**TASK INSTRUCTIONS:** Copy out verbatim the stretch of the listing below, from the line containing "comprises [505, 538]" through the last line of the listing.

☆ ☆ ☆ ☆

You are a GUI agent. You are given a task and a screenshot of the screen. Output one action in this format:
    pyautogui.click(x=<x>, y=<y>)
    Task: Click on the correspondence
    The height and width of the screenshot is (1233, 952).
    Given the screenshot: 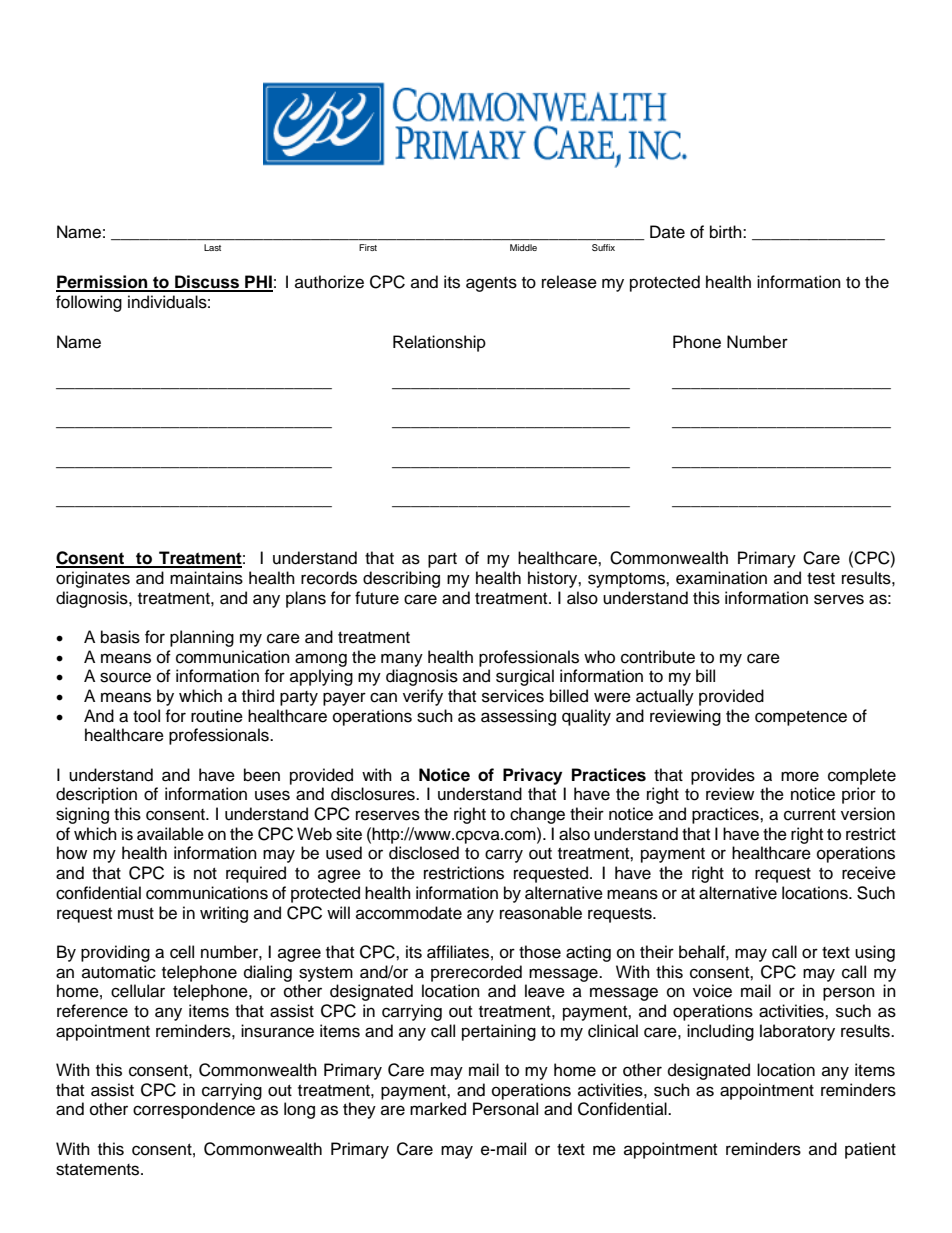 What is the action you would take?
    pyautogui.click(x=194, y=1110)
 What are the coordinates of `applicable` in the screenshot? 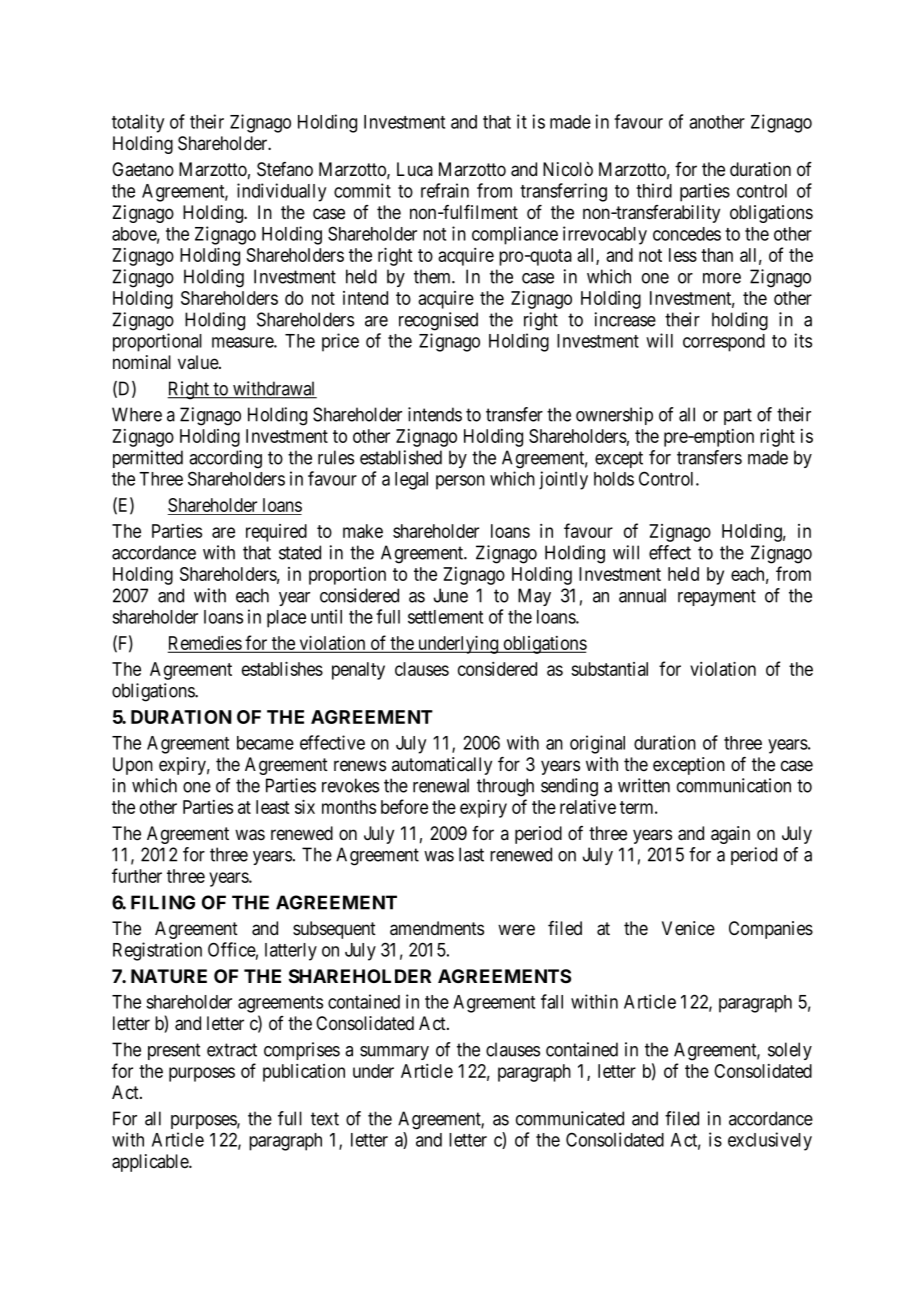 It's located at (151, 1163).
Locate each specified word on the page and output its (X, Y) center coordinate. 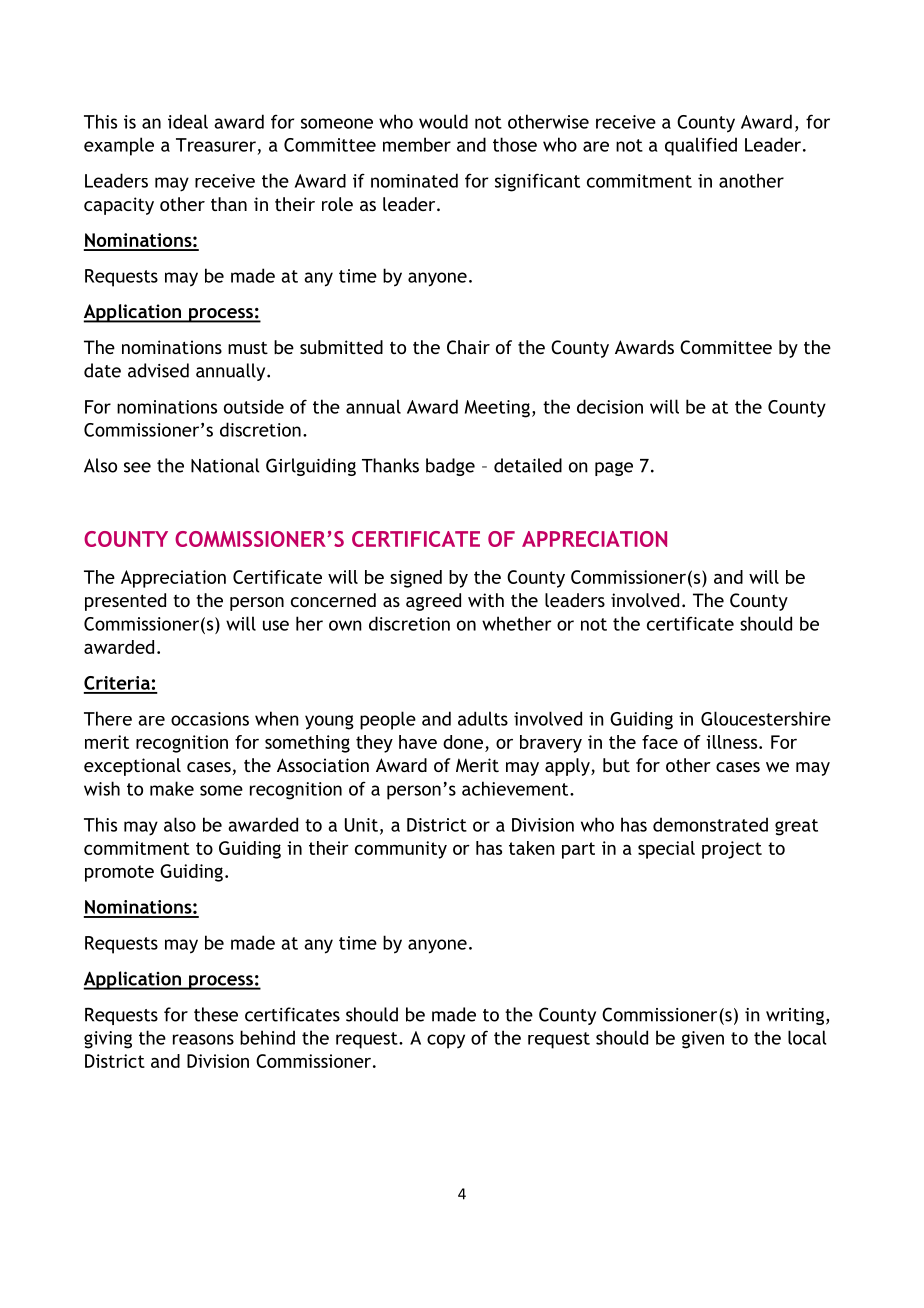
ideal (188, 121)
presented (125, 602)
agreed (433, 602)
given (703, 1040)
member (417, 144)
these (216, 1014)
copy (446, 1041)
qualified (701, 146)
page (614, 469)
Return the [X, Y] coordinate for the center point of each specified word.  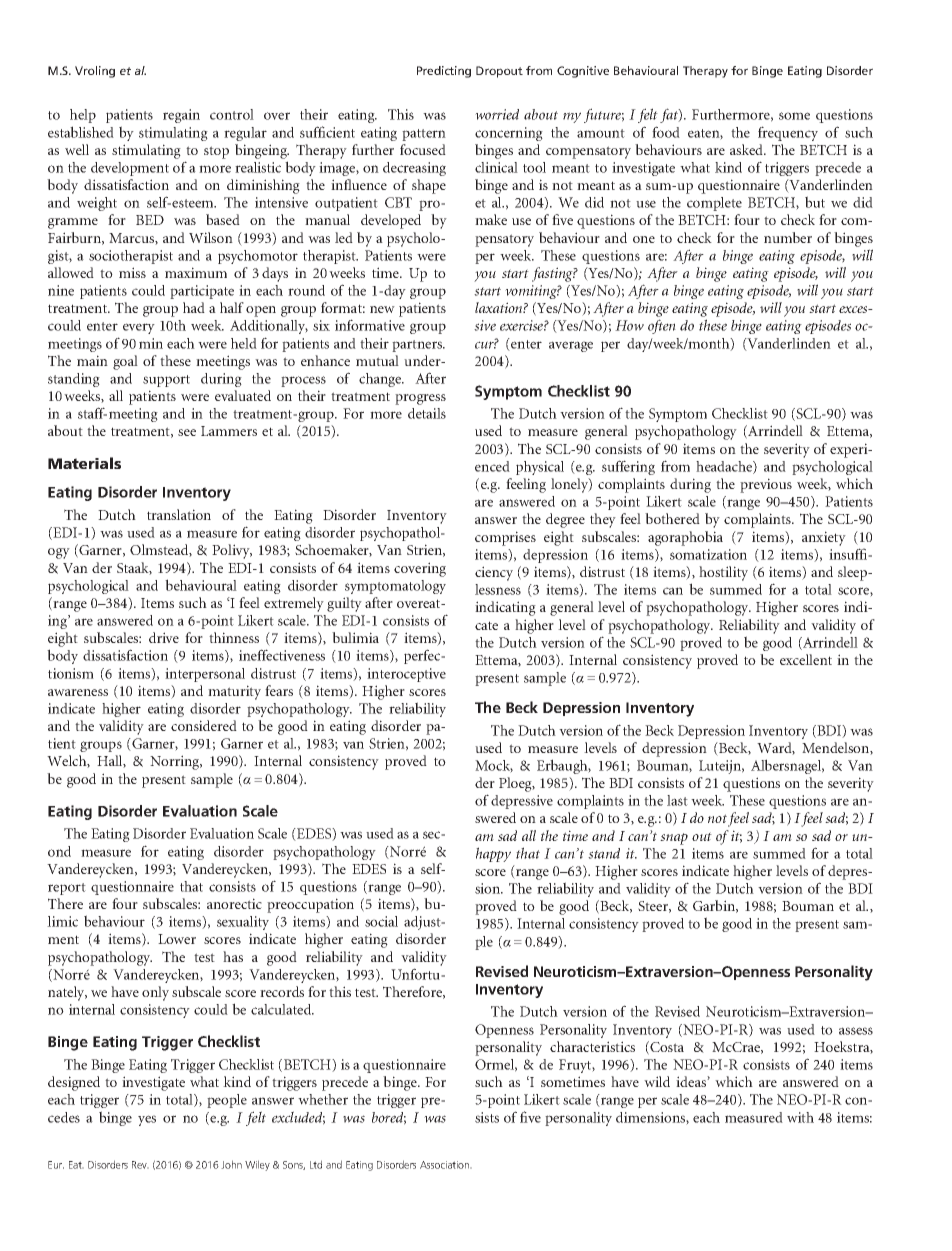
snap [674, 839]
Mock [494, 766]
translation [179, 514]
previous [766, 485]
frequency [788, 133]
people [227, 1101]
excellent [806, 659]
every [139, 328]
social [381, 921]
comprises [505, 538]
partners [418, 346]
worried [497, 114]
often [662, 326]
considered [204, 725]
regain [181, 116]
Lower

☆ ☆ ☆ ☆

**RESULT OF THE EXERCISE:**
comprises [505, 538]
partners [418, 346]
worried [497, 114]
often [662, 326]
considered [204, 725]
regain [181, 116]
Lower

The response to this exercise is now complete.